Rickettsia pathogenesis and host response: new approaches for investigating tick-borne pathogens:
Tick-borne Rickettsia cause serious human disease in the United States and worldwide, including spotted fever. These bacteria obligately reside in the host cell cytosol where they parasitize over 50 nutrients from the host. We hypothesize that this obligate lifestyle has led Rickettsia to evolve distinctive strategies to manipulate innate immunity.
We use bacterial and host genetic approaches paired with super-resolution microscopy to decipher how virulence genes enable Rickettsia to avoid inflammasomes, ubiquitylation, and interferon-stimulated genes. 
We also use a variety of mouse models to determine how Rickettsia evade innate immunity in vivo. We recently discovered a mouse model that recapitulates key manifestations of human disease. This facilitates our ability to ask new questions about Rickettsia pathogenesis in vivo, including studies on improved therapeutics and vaccines.
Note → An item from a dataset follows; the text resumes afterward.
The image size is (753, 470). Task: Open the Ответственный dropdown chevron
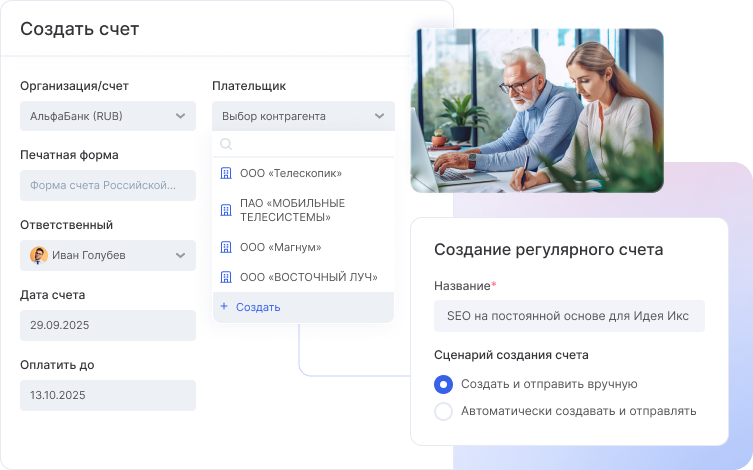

Mouse vs human innate immunity: revealing the molecular basis of arthropod-borne disease:
Many arthropod-borne viral and bacterial pathogens cause severe disease in humans, yet no disease in certain animals. This includes SARS-CoV2 (which causes COVID-19), Dengue virus, 
Rickettsia, and many other mosquito- and tick-borne pathogens. Rickettsia infection in mice is a valuable model system to study this phenomenon, as Rickettsia use rodents for their propagation and horizontal transmission in the wild. We are pursuing the hypothesis that animals including mice evolved inhibitory innate immune responses that have been lost in humans. Uncovering human susceptibility versus mouse resistance phenomena will lead us to improved animal models, improved therapeutic strategies, and an understanding of the animals that serve as reservoirs for arthropod-borne pathogens in nature.
Targeting innate immunity for cancer immunotherapy:
Bacterial pathogens preferentially target and reside in tumors, making them engineerable drug delivery vehicles. We are investigating molecular mechanisms by which microbial cancer therapies elicit anti-tumor responses, and engineering bacteria for cancer immunotherapy.
As pathogens are detected by multiple innate immune receptors, we are investigating how combinations of small molecules can mimic bacteria to elicit synergistic anti-tumor responses. This work has 
uncovered a potent strategy to unleash innate immunity against cancer in mouse tumors with combinations of small molecules (see Figure). In collaboration with Dr. Vy Dong at UCI, we are synthesizing novel anti-cancer drugs that target multiple arms of innate immunity.